→ **WHAT THE TASK REQUIRES**: With no line omitted, restate the records below exactly as they appear.
─── DATA FOR REVIEW
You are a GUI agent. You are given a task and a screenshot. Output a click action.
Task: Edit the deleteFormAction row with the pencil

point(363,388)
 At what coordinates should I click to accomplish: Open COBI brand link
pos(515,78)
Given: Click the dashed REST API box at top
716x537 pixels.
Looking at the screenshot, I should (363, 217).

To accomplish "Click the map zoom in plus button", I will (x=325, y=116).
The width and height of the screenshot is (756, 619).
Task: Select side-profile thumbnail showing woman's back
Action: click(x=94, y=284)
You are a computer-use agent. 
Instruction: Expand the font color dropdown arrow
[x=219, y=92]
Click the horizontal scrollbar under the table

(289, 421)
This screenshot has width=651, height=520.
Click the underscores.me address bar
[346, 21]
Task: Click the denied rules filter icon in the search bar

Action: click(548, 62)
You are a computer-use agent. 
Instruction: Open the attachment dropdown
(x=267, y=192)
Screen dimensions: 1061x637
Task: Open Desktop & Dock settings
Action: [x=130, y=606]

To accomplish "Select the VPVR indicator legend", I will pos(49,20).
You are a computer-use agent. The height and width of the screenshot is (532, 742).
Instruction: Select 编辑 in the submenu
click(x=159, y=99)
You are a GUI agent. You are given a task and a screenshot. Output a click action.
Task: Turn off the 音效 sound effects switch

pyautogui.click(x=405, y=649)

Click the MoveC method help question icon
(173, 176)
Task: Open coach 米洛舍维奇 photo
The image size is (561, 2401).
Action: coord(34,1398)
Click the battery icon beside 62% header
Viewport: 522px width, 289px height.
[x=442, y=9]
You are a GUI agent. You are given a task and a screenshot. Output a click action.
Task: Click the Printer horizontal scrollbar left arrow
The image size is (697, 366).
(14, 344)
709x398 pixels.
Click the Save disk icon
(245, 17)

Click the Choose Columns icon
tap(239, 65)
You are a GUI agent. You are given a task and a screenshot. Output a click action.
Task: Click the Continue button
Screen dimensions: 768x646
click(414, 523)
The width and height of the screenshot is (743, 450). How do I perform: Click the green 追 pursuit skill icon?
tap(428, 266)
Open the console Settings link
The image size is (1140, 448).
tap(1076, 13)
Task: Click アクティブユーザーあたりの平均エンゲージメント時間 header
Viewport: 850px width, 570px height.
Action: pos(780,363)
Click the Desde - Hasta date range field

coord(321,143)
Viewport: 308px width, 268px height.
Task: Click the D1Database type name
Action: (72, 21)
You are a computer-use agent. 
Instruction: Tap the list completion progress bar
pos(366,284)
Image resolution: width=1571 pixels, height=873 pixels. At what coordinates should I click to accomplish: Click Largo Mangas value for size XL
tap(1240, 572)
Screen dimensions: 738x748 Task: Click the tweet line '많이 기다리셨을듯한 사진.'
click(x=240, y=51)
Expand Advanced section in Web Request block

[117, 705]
──────
→ **WORKED SOLUTION**:
You are a GUI agent. You are given a task and a screenshot. Output a click action.
Task: Edit the deleteFormAction row with the pencil

point(363,388)
 At what coordinates should I click to accomplish: Open COBI brand link
pos(515,78)
Given: Click the dashed REST API box at top
716x537 pixels.
Looking at the screenshot, I should (363, 217).

To accomplish "Click the map zoom in plus button", I will (x=325, y=116).
The width and height of the screenshot is (756, 619).
Task: Select side-profile thumbnail showing woman's back
Action: click(x=94, y=284)
You are a computer-use agent. 
Instruction: Expand the font color dropdown arrow
[x=219, y=92]
Click the horizontal scrollbar under the table

(289, 421)
This screenshot has width=651, height=520.
Click the underscores.me address bar
[346, 21]
Task: Click the denied rules filter icon in the search bar

Action: click(548, 62)
You are a computer-use agent. 
Instruction: Open the attachment dropdown
(x=267, y=192)
Screen dimensions: 1061x637
Task: Open Desktop & Dock settings
Action: [x=130, y=606]

To accomplish "Select the VPVR indicator legend", I will pos(49,20).
You are a computer-use agent. The height and width of the screenshot is (532, 742).
Instruction: Select 编辑 in the submenu
click(x=159, y=99)
You are a GUI agent. You are given a task and a screenshot. Output a click action.
Task: Turn off the 音效 sound effects switch

pyautogui.click(x=405, y=649)

Click the MoveC method help question icon
(173, 176)
Task: Open coach 米洛舍维奇 photo
The image size is (561, 2401).
Action: coord(34,1398)
Click the battery icon beside 62% header
Viewport: 522px width, 289px height.
[x=442, y=9]
You are a GUI agent. You are given a task and a screenshot. Output a click action.
Task: Click the Printer horizontal scrollbar left arrow
The image size is (697, 366).
(14, 344)
709x398 pixels.
Click the Save disk icon
(245, 17)

Click the Choose Columns icon
tap(239, 65)
You are a GUI agent. You are given a task and a screenshot. Output a click action.
Task: Click the Continue button
Screen dimensions: 768x646
click(414, 523)
The width and height of the screenshot is (743, 450). How do I perform: Click the green 追 pursuit skill icon?
tap(428, 266)
Open the console Settings link
The image size is (1140, 448).
tap(1076, 13)
Task: Click アクティブユーザーあたりの平均エンゲージメント時間 header
Viewport: 850px width, 570px height.
Action: pos(780,363)
Click the Desde - Hasta date range field

coord(321,143)
Viewport: 308px width, 268px height.
Task: Click the D1Database type name
Action: (72, 21)
You are a computer-use agent. 
Instruction: Tap the list completion progress bar
pos(366,284)
Image resolution: width=1571 pixels, height=873 pixels. At what coordinates should I click to accomplish: Click Largo Mangas value for size XL
tap(1240, 572)
Screen dimensions: 738x748 Task: Click the tweet line '많이 기다리셨을듯한 사진.'
click(x=240, y=51)
Expand Advanced section in Web Request block

[117, 705]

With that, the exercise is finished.